The current crisis in emergency health care is not a surprise to Ambulance Victoria and ESTA frontline workers. Since 2015, AV and ESTA have been squeezing staff harder and harder to make a broken system look better than it was.
AV has been filling paramedic shifts with community officers, clearing crews before they finish their case, getting paramedics to work during leave, increasing single officer responding, creating makeshift crews and relying on a recall system that is inefficient and unsustainable. This is just the tip of the iceberg.
For many years, staff in both ESTA and AV have been forced to skip meal breaks and work unreasonable overtime; both to keep the system afloat and to meet Government KPI’s.
The focus on KPI’s has provided AV and ESTA with the ability to hide behind the numbers without reporting on the consequences for staff. Staff are often required to work unsafely to achieve those KPI’s with the possibility of disciplinary action and/or limited promotional opportunities if staff refuse to comply.

- [Dataset excerpt]
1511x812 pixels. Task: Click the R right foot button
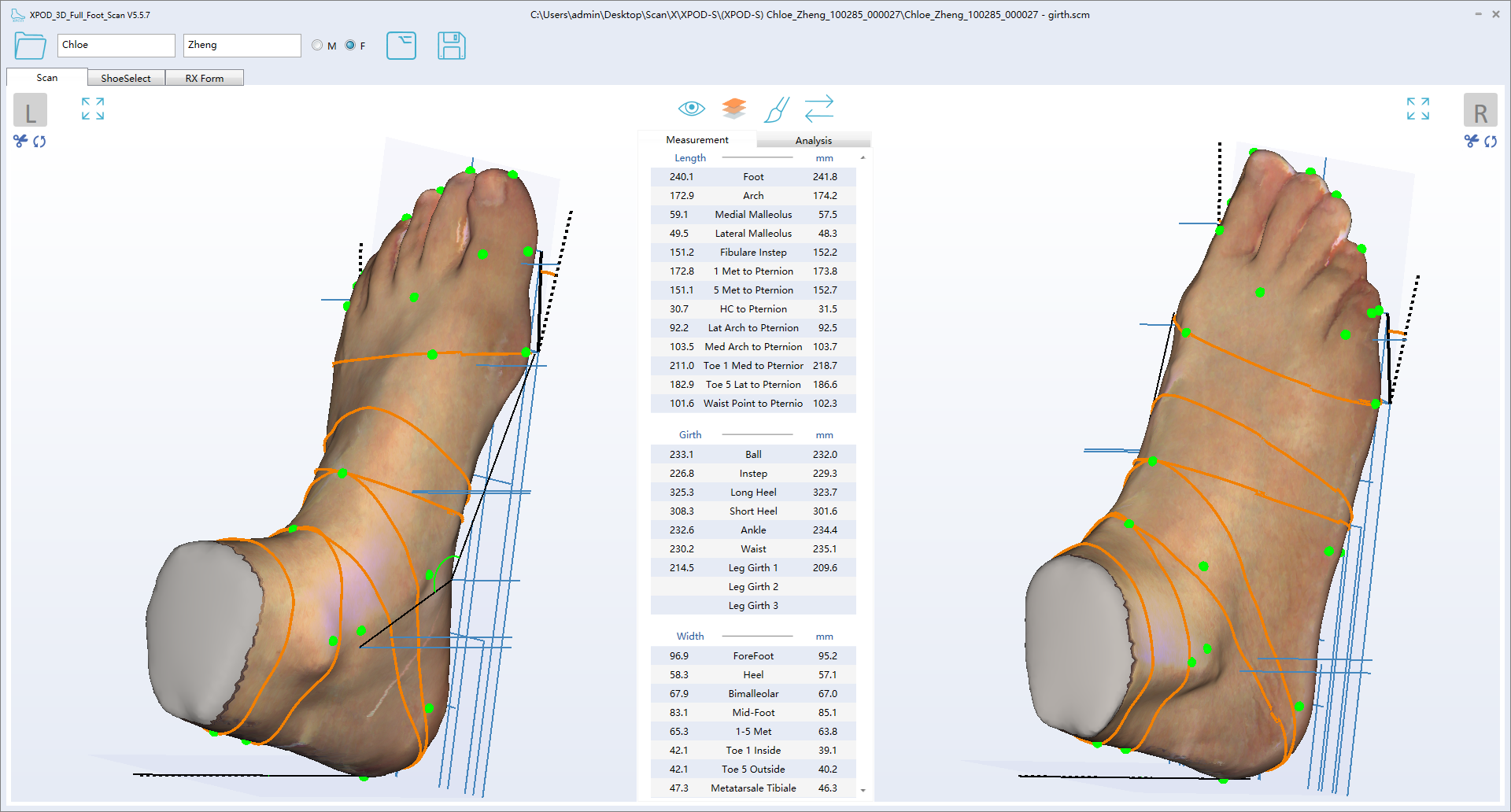[x=1480, y=111]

- [What needs to be done] Reproduce word for word the portion of the Ambulance Victoria text that runs from "The current crisis" up to and including "of the iceberg.".

- [Task output]
The current crisis in emergency health care is not a surprise to Ambulance Victoria and ESTA frontline workers. Since 2015, AV and ESTA have been squeezing staff harder and harder to make a broken system look better than it was.
AV has been filling paramedic shifts with community officers, clearing crews before they finish their case, getting paramedics to work during leave, increasing single officer responding, creating makeshift crews and relying on a recall system that is inefficient and unsustainable. This is just the tip of the iceberg.